How to web scrape data using Selenium and BeautifulSoup in Python — an example on www.mobile.de (1/3 part)

Introduction

In this tutorial I will show you how I scraped mobile.de to collect data about cars. I hope that even experienced web scrapers will learn something.

The 2nd and 3rd part will be found on the following links once they are published:

  • part 2: link
  • part 3: [link will be here later]

I am planning to make this to a 3 parts article, otherwise it would be too long to digest everything at once. This article is the 1st part of out of the 3 parts series.

All the scripts that I used can be found on the following GitHub link: https://github.com/krinya/mobile_de_scraping

If you want to scrape a website and you need my help you can contact me.

Import some packages that we are going to use

If you do not have any of the package install them by using pip/ pip3

from selenium import webdriver
from webdriver_manager.chrome import ChromeDriverManager
from selenium.webdriver.chrome.options import Options
import time
from bs4 import BeautifulSoup
import pandas as pd
import numpy as np
import re
from random import randrange
from tqdm import tqdm #progress bar

Start web browser using Selenium

By using Selenium we can imitate that we are using a web browser and browsing on a website just like any user would. It is useful for us since using other methods it might be that not every element of a given webpage can be loaded — e.g. JavaScript elements.

We can also set some preferences that can possibly speeds up our web scraping. In this case since I do not want to save images, I force the Selenium browser not to load them.

This is the most easiest way to install and start Selenium from Python. As you will see it it will open a Chrome window. If it is not working please look at other tutorials that are discussing how to install and run Selenium.

chrome_options = webdriver.ChromeOptions()
prefs = {"profile.managed_default_content_settings.images": 2}
chrome_options.add_experimental_option("prefs", prefs)

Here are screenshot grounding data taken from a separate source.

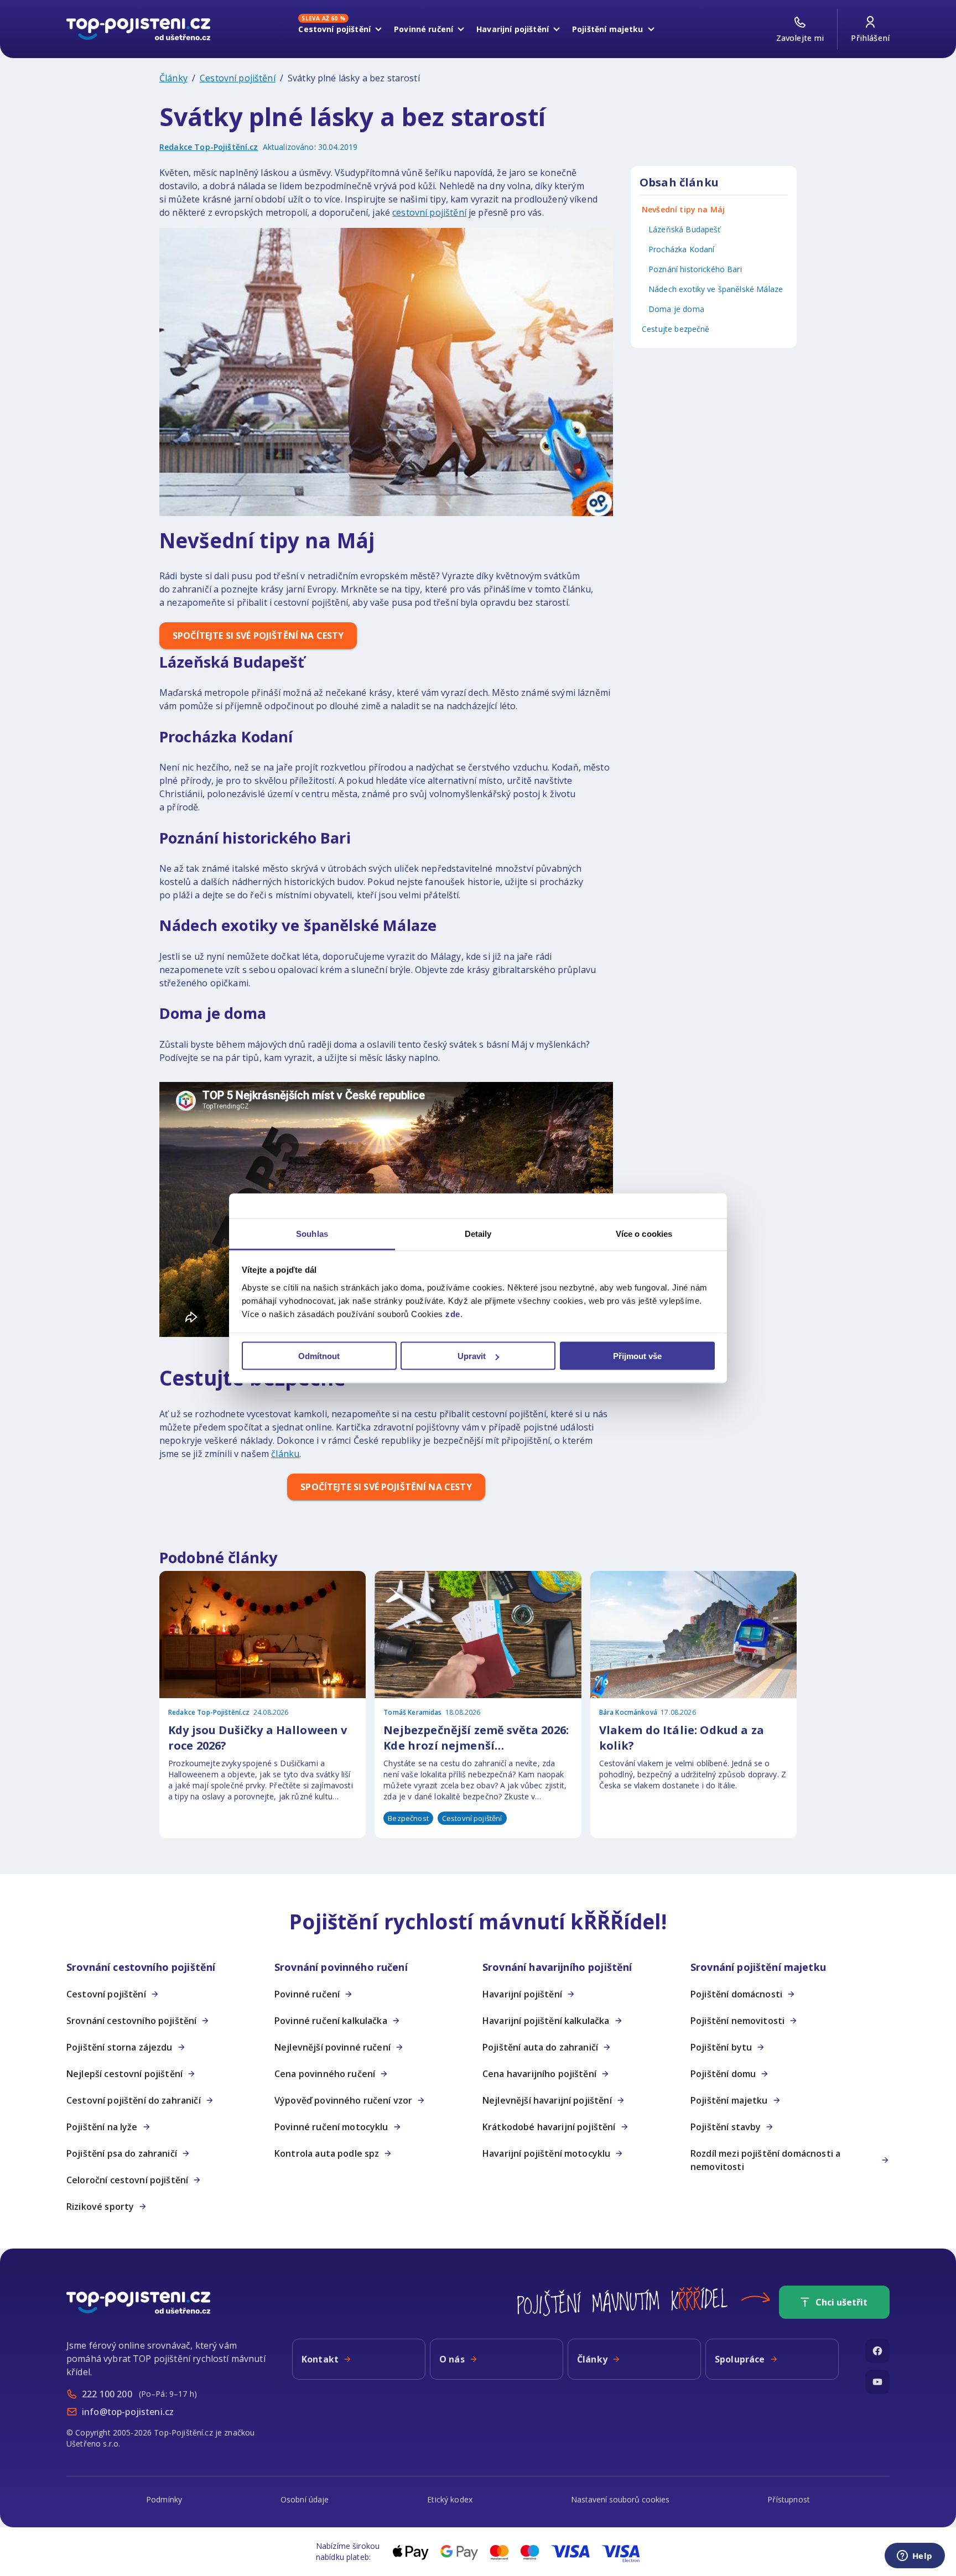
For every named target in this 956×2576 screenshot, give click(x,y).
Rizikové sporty (100, 2206)
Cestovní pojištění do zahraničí (133, 2100)
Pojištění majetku (607, 29)
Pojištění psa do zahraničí (121, 2153)
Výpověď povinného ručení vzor (343, 2100)
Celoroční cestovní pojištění (127, 2180)
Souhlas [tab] (312, 1233)
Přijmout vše (637, 1356)
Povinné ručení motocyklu (331, 2127)
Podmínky (164, 2499)
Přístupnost (788, 2499)
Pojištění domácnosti (736, 1994)
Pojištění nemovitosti (737, 2021)
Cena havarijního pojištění (539, 2074)
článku (285, 1454)
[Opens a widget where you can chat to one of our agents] (914, 2556)
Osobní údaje (304, 2499)
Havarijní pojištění (512, 29)
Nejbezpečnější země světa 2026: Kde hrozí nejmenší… (476, 1737)
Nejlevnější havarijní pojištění (547, 2100)
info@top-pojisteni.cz (128, 2412)
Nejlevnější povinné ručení (332, 2047)
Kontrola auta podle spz (326, 2153)
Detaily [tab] (478, 1233)
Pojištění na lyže (102, 2127)
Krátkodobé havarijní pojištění (549, 2127)
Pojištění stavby (725, 2127)
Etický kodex (449, 2499)
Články (173, 78)
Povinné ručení (423, 29)
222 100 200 (107, 2394)
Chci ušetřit (841, 2302)
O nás (452, 2359)
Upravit (472, 1356)
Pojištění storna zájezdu (119, 2047)
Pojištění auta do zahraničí (540, 2047)
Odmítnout (319, 1356)
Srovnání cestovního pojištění (131, 2021)
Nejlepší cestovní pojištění (124, 2074)
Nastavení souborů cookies (620, 2499)
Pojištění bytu (721, 2047)
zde (452, 1313)
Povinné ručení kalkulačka (330, 2021)
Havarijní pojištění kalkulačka (546, 2021)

driver = webdriver.Chrome(ChromeDriverManager().install(), chrome_options=chrome_options)
====== WebDriver manager ======
Current google-chrome version is 97.0.4692
Get LATEST driver version for 97.0.4692
Driver [C:\Users\menyh\.wdm\drivers\chromedriver\win32\97.0.4692.71\chromedriver.exe] found in cache
<ipython-input-2-6baf748b4601>:5: DeprecationWarning: use options instead of chrome_options
driver = webdriver.Chrome(ChromeDriverManager().install(), chrome_options=chrome_options)

Scraping

I will show you how to scrape a website based on www.mobile.de which is the leading secondhand (and new) vehicle marketplace in Europe. Mobile.de is from Germany and since the German economy is the biggest in Europe and also they car industry is pretty huge (think about Volkswagen, BMW, Mercedes and Audi) the site is one of the most popular car listing website in the World. It contains millions of advertisements.

My approach to scrape and save car related data is the following:

1st part) Get links for all the make and model combinations. (this is the part that I am presenting in this tutorial)

2nd part) Get all the links for each car advertisements: in this part we can get the car make and model (maybe price too) for each link.

3rd part) Get all car related data for each car based on the links that we collected in step 2.

landing_page

Luckily mobile.de has an English UI — not only German — , so we do not need to translate all the things to English and we can grab the English elements.

Lets look how we can use Selenium combined with BeautifulSoup to get the content of the page:

starting_link_to_scrape = "https://www.mobile.de/?lang=en"
driver.get(starting_link_to_scrape)
time.sleep(1)
base_source = driver.page_source
base_soup = BeautifulSoup(base_source, 'html.parser')

The content of the whole landing page (I commented it out because it is too long):

#base_soup

First we would need to figure out how to scrape all car’s data. Unfortunately if we just list all the cars on the site we won’t be able to assign the make and the brand to cars (or I was not able to figure it how to do that) so we need to look for another method: We need to manually grab all car make and model combination and crate a URL based on them.

If we inspect the “form-group” element on the page we can see that this element contains all the car makes. We need to get this and their id which is indicated with a “value” here in their HTML code.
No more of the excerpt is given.